Thomas McEvilley apunto, en su ensayo “Arte en la oscuridad”, que en general las performances que suponen la apropiación de formas religiosas entran dentro de dos grupos: las que toman algo de la sensibilidad neolítica de la fertilidad y el sacrificio de sangre, y las que toman algo de la sensibilidad paleolítica de la magia chamánica y la ordalía. No es infrecuente que ambas corrientes terminen por mezclarse. Ahora que aquel deseo, surgido en ciertos creadores de finales de los sesenta, de reconstruir, en el seno de la civilización, una sensibilidad primitiva adquiere una tonalidad nostálgica o incluso ingenua, lo que resta es la impresión de profanación, la sensación cruda de que las acciones no funcionaron tanto como rituales propiciatorios cuanto como exorcismos de lo peor que siempre está a punto de presentarse. Marina Abramovic terminó sintetizando en Cleaning the house su intenso proceso de flagelación corporal. Había presentado, con una crudeza extrema, su desnudez para “atacar” la idea de que el arte y el propio artista tienen que ser bellos. Los cortes sobre su cuerpo, los mechones arrancados frenéticamente, la flagelación estricta terminaron por ser su “biografía”.

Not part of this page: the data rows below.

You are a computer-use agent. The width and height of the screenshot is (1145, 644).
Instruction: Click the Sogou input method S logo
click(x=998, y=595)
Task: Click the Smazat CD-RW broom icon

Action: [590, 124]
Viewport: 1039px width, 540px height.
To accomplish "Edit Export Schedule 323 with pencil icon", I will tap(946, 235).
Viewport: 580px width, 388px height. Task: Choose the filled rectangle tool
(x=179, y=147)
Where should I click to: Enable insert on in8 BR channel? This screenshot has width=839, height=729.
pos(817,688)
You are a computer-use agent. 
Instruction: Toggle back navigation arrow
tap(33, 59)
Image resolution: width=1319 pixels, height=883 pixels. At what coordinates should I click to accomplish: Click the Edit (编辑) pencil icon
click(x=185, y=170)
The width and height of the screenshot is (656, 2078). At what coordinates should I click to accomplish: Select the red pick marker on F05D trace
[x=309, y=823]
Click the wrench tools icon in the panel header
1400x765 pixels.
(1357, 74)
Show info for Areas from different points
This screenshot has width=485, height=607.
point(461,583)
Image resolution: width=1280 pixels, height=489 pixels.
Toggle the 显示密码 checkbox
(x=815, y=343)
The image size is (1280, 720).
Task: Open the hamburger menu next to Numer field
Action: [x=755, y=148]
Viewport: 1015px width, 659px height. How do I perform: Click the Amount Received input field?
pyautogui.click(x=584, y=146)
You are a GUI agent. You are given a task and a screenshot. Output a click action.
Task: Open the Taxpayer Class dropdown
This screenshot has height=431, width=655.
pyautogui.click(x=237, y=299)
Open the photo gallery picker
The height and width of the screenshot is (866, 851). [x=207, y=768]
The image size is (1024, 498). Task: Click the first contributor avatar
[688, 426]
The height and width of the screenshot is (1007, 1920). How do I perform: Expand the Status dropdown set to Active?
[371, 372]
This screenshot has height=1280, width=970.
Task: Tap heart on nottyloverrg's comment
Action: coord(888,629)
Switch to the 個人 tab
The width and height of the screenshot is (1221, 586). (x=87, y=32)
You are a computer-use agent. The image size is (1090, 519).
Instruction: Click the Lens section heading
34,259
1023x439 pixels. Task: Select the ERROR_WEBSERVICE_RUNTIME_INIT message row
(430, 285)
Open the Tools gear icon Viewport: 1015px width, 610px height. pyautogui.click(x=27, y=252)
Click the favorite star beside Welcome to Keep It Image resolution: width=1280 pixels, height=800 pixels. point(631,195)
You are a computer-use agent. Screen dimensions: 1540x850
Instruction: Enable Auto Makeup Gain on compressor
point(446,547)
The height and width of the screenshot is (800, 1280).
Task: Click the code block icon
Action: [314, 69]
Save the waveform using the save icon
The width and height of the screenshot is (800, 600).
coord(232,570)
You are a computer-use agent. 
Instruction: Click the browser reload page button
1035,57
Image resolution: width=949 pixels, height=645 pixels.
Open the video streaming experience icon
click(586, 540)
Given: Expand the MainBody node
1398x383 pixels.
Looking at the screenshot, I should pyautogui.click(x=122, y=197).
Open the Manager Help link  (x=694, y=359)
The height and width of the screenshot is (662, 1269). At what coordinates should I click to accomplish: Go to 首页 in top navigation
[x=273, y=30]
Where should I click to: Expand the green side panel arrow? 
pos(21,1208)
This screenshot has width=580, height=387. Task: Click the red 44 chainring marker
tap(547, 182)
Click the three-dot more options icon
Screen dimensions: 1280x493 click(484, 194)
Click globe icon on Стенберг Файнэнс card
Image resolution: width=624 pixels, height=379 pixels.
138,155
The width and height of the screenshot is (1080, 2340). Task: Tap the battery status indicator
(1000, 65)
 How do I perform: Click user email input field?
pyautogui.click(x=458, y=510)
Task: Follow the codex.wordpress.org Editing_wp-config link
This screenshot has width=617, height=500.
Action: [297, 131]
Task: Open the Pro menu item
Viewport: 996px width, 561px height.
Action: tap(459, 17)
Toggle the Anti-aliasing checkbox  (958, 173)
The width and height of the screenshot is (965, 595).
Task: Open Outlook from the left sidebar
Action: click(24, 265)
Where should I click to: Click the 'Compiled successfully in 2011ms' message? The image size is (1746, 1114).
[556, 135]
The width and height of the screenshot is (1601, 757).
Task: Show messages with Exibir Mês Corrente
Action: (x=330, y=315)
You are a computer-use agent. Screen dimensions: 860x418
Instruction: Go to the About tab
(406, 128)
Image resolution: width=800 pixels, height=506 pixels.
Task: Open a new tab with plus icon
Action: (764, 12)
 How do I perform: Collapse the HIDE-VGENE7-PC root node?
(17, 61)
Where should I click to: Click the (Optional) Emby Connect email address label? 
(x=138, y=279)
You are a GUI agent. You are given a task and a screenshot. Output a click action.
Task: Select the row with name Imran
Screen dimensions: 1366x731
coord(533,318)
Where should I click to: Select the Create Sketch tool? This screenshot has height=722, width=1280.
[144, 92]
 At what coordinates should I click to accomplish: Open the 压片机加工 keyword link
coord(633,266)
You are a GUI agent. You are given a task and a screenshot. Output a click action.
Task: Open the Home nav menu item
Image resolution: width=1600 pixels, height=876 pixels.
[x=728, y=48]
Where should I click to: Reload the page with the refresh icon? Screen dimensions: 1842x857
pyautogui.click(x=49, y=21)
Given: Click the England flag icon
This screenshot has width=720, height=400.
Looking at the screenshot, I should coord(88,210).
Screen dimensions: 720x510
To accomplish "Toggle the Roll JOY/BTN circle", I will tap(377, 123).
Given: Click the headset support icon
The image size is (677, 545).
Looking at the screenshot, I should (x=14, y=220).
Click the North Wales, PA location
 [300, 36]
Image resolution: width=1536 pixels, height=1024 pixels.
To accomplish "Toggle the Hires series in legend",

El barroco balcánico de Abramovic pasó de una suerte de peregrinación subjetiva (podría entenderse como una crónica del des-amor ejemplificada en su acción de recorrer la Muralla China para “despedirse” de Ulay su compañero de las performances heroicas y crueles) a introducir una clave de alegorización histórica. La violencia desplegada en lo que fue su patria fue, sin ningún género de dudas, decisiva para ese giro hacia una serie de performances que remiten a la idea de la paz o a una comunidad en la que la mujer sería una línea de resistencia frente a la violencia salvaje. En su intervención en el inmenso edificio de La Laboral, Marina elige las viejas cocinas abandonadas y allí, vestida con un hermoso traje negro, encarnando el luto realiza unas acciones de carácter místico. En ese espacio que tiene de suyo algo de “sagrado” termina por levitar con los brazos en cruz. Todo está muy ordenado, los cazos, las espumaderas y las inmensas cacerolas, aunque tres de ellas presenta un equilibrio precario como si anticiparan la caída de Marina Abramovic desde su impresionante trance.
La mística nos lleva a una morada incómoda, a un sitio donde experimentamos el abandono o, en otros términos, un dejar paradójico: “dejar a Dios por Dios”. El misticismo, con su exceso y su ebriedad, describe, como hiciera Teresa de Ávila en su visión total de las moradas, una experiencia del máximo valor. Puede que, como Jacob Boehme apuntara la raíz de todos los misterios sea el Ungrund del que brotan todos los contrastes y principios discordantes: la dureza y la suavidad, la severidad y la indulgencia, lo dulce y lo amargo, el amor y la pena, el cielo y el infierno. Marina Abramovic que, en tantos sentidos, ha estado cerca de la idea transgresora del erotismo de Bataille no pierde de vista la ambivalencia de lo sagrado. Vemos, en un video de poética lentitud, como contempla un cuenco de leche que, finalmente, vuelca sobre su indumentaria sombría; en una estantería ese líquido está colocado encima de un montón de harina y de otro recipiente con sangre. La cocina que le interesa a esta creadora es la de una trascendencia casi imposible. Tiene conciencia de que cuanto más se acerca uno a Dios tanto más claras son las contradicciones. En la religión encontramos la rotunda presencia del oxímoron. Precisamente en vecindad con un espacio museístico dedicado a lo virtual, lo cibernético y el despliegue tecno-científico, Marina Abramovic recuerda las paradojas del cuerpo místico que es también ese que intenta sublimar la cotidianidad esclavizada. Si Bernini representó a Santa Teresa como una mujer que goza sin saber por qué, ahora asistimos al rapto y la catástrofe de unos sueños que tienen como centro la implacable presencia de la muerte.